The fungal strains used in this study are all haploid and expected to harbour low genome complexity (e.g. small percentage of repetitive elements) [5, 46–48]. From previous studies, the expected size of the genomes are 48 Mb for Apiospora pterospermum [46], between 29–36 Mb for Aspergillus westerdijkiae and Aspergillus sp. (subgen. Cremei) [49], and between 28.3–40.9 Mb for Penicillium aurantiogriseum [50].

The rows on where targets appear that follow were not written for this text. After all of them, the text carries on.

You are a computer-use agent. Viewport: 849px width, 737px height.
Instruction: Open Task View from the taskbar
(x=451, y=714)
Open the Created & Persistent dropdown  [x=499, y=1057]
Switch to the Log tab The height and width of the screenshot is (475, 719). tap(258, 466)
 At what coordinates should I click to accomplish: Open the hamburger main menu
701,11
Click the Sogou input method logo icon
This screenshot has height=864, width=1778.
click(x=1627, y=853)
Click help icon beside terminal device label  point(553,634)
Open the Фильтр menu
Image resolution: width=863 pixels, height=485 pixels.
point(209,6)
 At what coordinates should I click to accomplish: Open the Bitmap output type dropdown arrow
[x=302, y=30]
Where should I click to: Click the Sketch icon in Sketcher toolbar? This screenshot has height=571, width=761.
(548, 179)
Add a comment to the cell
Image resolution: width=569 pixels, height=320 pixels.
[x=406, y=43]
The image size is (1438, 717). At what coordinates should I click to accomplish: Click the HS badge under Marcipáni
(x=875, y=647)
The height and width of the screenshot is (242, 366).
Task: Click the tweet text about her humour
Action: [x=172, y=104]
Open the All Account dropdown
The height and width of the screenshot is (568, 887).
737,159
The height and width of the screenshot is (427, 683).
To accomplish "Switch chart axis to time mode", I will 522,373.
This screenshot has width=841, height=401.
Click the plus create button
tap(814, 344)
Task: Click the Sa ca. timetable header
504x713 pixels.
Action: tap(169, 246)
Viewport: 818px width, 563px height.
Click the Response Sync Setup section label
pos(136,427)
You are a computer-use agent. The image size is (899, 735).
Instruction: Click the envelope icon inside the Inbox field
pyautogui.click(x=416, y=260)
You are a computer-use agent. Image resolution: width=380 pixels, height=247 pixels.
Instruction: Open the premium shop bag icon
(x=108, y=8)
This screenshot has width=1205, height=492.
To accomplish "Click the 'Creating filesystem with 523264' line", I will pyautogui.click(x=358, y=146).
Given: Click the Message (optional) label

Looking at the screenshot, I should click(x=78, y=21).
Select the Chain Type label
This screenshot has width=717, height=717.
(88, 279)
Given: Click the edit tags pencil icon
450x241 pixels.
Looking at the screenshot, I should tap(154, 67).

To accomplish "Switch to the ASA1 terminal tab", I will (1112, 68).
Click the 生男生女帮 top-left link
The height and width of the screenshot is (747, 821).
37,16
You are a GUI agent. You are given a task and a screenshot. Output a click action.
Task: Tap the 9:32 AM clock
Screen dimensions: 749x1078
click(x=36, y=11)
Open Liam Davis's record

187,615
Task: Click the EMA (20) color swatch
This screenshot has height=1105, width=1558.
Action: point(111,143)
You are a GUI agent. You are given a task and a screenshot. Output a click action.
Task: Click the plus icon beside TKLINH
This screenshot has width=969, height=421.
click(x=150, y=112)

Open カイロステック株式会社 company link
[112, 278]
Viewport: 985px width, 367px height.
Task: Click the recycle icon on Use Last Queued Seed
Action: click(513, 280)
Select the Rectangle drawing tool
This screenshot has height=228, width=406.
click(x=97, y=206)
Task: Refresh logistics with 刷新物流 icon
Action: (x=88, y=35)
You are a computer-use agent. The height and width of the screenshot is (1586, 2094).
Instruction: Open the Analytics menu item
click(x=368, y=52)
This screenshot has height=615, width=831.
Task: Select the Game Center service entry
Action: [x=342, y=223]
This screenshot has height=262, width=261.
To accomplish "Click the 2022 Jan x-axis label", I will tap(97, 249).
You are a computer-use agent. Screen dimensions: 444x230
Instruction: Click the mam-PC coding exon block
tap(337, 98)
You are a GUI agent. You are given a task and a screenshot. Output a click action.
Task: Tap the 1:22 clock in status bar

De novo assemblies for the filamentous ascomycetes were created using open-source bioinformatics software (Fig. 2). The software chosen in this workflow is an example of software, which can be used in an assembly process. It is possible that other software components can create similar or even slightly better results. The purpose of this part of the study is not to document the performance of different software, but to show a workflow that is sufficient to achieve high quality genome drafts. These tools were chosen because they performed comparable to more computer-intensive options [51–53] as well as during testing in our hands. However, software and algorithms for genome assembly and analysis are under rapid development [54]. It is therefore recommended to update the used software to the newest version and test substitute components for future better options.

Fig. 2.

Fig. 2.

Overview of the bioinformatics workflow. Programs used in the different steps are denoted with italics. Nucleotide mismatches are marked as red squares. Statistics with regard to the four fungi analysed in this study can be found in Table 1. Guppy is used for basecalling and demultiplexing the raw reads. Reads ≥10 kb and quality threshold ≥80 are removed using Filtlong. After filtering of the reads, an assembly can be created using the assembler Miniasm but it requires read-to-read overlap. To perform this, the program Minimap2 is used. Polishing of the consensus is performed using the two programs Racon and Medaka since these have shown to increase the completeness significantly. A second round of Medaka can be used to polish the assembly.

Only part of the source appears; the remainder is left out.